Но и потом Тверитин долго не мог уснуть, лишь закрывал глаза и видел желтую лесную дорогу перед собой. А то Акинфа. А то Павлушку Ермилова — тот, как всегда, улыбался. Но вдруг показывалось, что голова его отчего-то взоткнута на копье, а копье то в руках Акинфа и он несет то копье, как стяг, навстречу московскому князю. И Юрий радостно дергает лицом и ухмыляется Тверитину: что, мол, поймал меня, холоп тверской? Не поймаешь…

— Фремушка, Фремушка, что ты?

— Что?

— Дак зубы-то сотрешь, как скрипишь. Чай, все уже — дома. — Настена придвинулась к нему горячим, ласковым животом. — А я ведь и впрямь тяжелая.

— Как так? — усомнился Ефрем.

— Дак, знать, понесла я, — засмеялась Настена.

— Вона что!
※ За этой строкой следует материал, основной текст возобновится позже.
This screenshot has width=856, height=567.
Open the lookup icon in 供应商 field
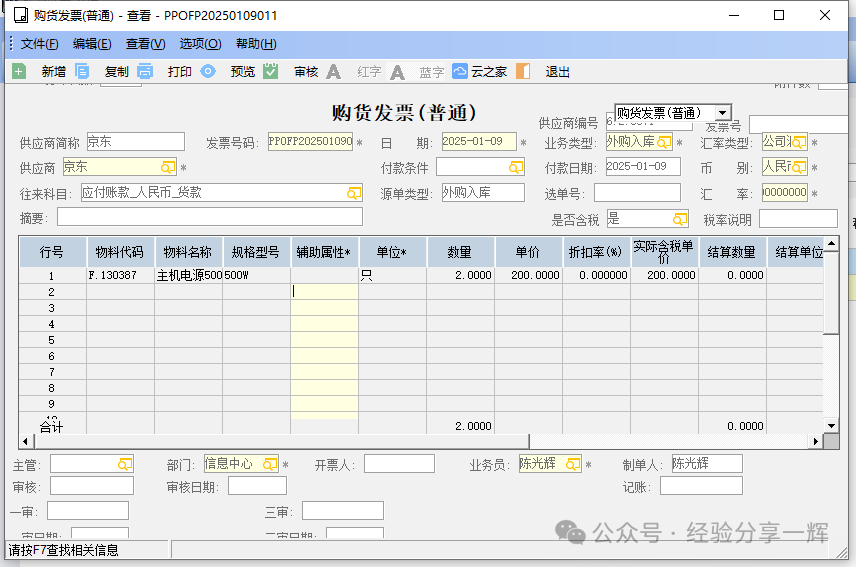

Ишь ты! — восхитился Ефрем. — Что ж прежде-то не сказала?

— Да я разве не говорила? Я ить давеча-то, как тащил-то ты меня, Ефрем Проныч, сказывала, да ты не слыхал, — ласково упрекнула Настена мужа, кожей помня еще, как Ефремова бородища щекотала ей шею и груди, когда через сени нес он ее впотьмах в их покойную повалушку. С ведомой только ей одной нежностью она приникла губами к губам Ефрема. Так она стосковалась по мужу и так ему, видать, было худо, что Настена хоть до петухов готова была тешить-забавить его, лишь бы он не мучился, не стонал сквозь дрему да не скрипел зубами.

А Ефрем глядел на жену очумело, видно и по сю пору не розумея до конца, о чем она ему говорила, и вдруг поднялся чад постелью громадой сильного тела, замотал головой сокрушенно, будто был шумен и пьян, и, оборотившись к божнице, жарко выдохнул:

— Ить ради чего все? Ить токмо ради Тебя. Помоги ему. Господи! А боле мне что еще надо?..

И повалился в долгий, беспамятный, живительный сон.

11

В Сарай Михаил Ярославич прибыл водой: сначала Волгой, затем речкой Ахтубой. Хотя вниз по течению струги бежали скоро, однако времени, чтобы приуготовить себя ко встрече с Тохтой, было в достатке.